ABOUT THIS EXERCISE:
In the data that follows, find each line containing "will" and copy it.

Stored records

---+---

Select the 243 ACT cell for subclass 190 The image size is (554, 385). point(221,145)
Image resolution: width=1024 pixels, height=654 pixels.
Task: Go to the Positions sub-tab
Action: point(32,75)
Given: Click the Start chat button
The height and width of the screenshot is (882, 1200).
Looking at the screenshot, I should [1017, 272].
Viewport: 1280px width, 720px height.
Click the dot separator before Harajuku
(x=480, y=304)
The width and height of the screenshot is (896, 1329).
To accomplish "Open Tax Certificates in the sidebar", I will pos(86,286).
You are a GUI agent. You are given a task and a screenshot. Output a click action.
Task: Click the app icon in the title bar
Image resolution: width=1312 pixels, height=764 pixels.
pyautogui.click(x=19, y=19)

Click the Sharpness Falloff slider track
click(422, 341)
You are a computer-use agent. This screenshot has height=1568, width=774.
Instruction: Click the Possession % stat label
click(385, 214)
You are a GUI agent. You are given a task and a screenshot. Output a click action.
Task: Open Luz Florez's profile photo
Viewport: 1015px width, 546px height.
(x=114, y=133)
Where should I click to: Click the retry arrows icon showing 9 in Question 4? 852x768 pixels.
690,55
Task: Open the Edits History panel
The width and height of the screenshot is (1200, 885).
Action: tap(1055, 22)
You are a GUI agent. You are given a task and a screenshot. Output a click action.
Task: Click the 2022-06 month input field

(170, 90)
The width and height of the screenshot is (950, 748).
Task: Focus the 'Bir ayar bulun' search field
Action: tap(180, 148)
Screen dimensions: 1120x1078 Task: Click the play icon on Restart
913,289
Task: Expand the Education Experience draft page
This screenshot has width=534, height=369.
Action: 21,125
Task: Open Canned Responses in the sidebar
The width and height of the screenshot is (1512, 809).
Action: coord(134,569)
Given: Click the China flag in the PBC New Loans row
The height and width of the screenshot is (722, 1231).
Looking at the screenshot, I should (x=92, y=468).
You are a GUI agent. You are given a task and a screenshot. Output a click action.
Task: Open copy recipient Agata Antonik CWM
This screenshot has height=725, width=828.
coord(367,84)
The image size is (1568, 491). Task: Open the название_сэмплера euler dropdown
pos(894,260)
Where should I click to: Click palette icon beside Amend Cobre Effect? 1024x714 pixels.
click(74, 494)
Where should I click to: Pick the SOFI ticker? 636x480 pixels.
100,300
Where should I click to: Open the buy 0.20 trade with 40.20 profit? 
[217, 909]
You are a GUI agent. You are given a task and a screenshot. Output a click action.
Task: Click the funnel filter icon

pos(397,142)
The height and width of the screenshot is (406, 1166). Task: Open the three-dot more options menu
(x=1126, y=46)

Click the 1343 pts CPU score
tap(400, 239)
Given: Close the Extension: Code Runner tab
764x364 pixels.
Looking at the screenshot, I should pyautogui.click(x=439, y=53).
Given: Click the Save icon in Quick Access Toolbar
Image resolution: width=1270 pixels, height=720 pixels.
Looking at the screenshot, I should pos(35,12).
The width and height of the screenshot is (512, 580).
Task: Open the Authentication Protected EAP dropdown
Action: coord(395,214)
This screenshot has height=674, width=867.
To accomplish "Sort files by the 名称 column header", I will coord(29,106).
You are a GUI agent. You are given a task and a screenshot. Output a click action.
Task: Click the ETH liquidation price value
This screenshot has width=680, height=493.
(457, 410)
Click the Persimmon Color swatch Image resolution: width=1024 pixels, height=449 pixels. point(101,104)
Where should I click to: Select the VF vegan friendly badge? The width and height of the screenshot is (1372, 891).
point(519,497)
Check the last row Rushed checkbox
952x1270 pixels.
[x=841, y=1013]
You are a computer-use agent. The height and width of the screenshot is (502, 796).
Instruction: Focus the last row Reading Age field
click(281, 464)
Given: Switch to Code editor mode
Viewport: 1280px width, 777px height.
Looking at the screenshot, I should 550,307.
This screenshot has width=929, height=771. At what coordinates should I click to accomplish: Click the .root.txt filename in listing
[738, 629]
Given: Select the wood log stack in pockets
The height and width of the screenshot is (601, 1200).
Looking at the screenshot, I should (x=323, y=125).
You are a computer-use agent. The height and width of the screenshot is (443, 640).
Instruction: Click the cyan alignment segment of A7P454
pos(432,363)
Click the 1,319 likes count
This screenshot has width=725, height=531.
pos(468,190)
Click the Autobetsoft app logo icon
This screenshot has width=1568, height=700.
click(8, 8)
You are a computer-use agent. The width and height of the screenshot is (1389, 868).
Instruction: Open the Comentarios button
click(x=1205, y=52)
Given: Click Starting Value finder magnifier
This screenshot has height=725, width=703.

---+---

RESPONSE:
To accomplish "Open Tax Certificates in the sidebar", I will pos(86,286).
To accomplish "Sort files by the 名称 column header", I will coord(29,106).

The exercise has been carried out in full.